▶ **Input**:
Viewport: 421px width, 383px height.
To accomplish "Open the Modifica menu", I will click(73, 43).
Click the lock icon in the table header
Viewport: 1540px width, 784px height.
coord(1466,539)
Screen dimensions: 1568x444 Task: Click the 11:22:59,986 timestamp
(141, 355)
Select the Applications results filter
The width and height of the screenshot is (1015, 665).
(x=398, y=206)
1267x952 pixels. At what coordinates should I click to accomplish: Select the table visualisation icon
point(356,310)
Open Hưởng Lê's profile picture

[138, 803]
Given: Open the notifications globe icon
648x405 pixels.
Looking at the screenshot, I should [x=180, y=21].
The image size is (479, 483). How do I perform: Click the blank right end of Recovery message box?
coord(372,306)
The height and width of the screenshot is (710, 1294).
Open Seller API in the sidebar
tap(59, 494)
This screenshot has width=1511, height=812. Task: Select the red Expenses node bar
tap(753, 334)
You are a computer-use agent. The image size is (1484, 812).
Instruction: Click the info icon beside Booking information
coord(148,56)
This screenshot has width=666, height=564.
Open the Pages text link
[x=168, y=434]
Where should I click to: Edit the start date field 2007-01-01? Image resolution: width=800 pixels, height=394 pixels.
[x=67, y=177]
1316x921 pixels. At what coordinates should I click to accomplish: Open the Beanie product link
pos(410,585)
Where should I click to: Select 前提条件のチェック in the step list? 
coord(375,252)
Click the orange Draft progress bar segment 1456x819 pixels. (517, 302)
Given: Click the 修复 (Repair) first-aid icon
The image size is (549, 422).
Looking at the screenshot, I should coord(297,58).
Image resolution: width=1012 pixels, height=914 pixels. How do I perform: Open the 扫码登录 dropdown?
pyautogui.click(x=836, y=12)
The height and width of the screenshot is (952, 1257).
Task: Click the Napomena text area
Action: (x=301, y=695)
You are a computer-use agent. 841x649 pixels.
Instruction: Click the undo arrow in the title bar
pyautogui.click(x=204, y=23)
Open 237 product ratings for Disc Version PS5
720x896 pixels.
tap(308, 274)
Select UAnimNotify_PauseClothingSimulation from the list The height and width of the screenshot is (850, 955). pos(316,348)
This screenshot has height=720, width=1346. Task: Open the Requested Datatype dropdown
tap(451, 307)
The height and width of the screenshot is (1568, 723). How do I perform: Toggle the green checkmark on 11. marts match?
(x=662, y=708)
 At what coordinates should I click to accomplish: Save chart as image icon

▶ **What you have to do**: Copy out the records above exactly and completely.

▶ **Finished task**:
Viewport: 421px width, 383px height.
To accomplish "Open the Modifica menu", I will click(73, 43).
Click the lock icon in the table header
Viewport: 1540px width, 784px height.
coord(1466,539)
Screen dimensions: 1568x444 Task: Click the 11:22:59,986 timestamp
(141, 355)
Select the Applications results filter
The width and height of the screenshot is (1015, 665).
(x=398, y=206)
1267x952 pixels. At what coordinates should I click to accomplish: Select the table visualisation icon
point(356,310)
Open Hưởng Lê's profile picture

[138, 803]
Given: Open the notifications globe icon
648x405 pixels.
Looking at the screenshot, I should [x=180, y=21].
The image size is (479, 483). How do I perform: Click the blank right end of Recovery message box?
coord(372,306)
The height and width of the screenshot is (710, 1294).
Open Seller API in the sidebar
tap(59, 494)
This screenshot has width=1511, height=812. Task: Select the red Expenses node bar
tap(753, 334)
You are a computer-use agent. The image size is (1484, 812).
Instruction: Click the info icon beside Booking information
coord(148,56)
This screenshot has width=666, height=564.
Open the Pages text link
[x=168, y=434]
Where should I click to: Edit the start date field 2007-01-01? Image resolution: width=800 pixels, height=394 pixels.
[x=67, y=177]
1316x921 pixels. At what coordinates should I click to accomplish: Open the Beanie product link
pos(410,585)
Where should I click to: Select 前提条件のチェック in the step list? 
coord(375,252)
Click the orange Draft progress bar segment 1456x819 pixels. (517, 302)
Given: Click the 修复 (Repair) first-aid icon
The image size is (549, 422).
Looking at the screenshot, I should coord(297,58).
Image resolution: width=1012 pixels, height=914 pixels. How do I perform: Open the 扫码登录 dropdown?
pyautogui.click(x=836, y=12)
The height and width of the screenshot is (952, 1257).
Task: Click the Napomena text area
Action: (x=301, y=695)
You are a computer-use agent. 841x649 pixels.
Instruction: Click the undo arrow in the title bar
pyautogui.click(x=204, y=23)
Open 237 product ratings for Disc Version PS5
720x896 pixels.
tap(308, 274)
Select UAnimNotify_PauseClothingSimulation from the list The height and width of the screenshot is (850, 955). pos(316,348)
This screenshot has height=720, width=1346. Task: Open the Requested Datatype dropdown
tap(451, 307)
The height and width of the screenshot is (1568, 723). How do I perform: Toggle the green checkmark on 11. marts match?
(x=662, y=708)
 At what coordinates should I click to accomplish: Save chart as image icon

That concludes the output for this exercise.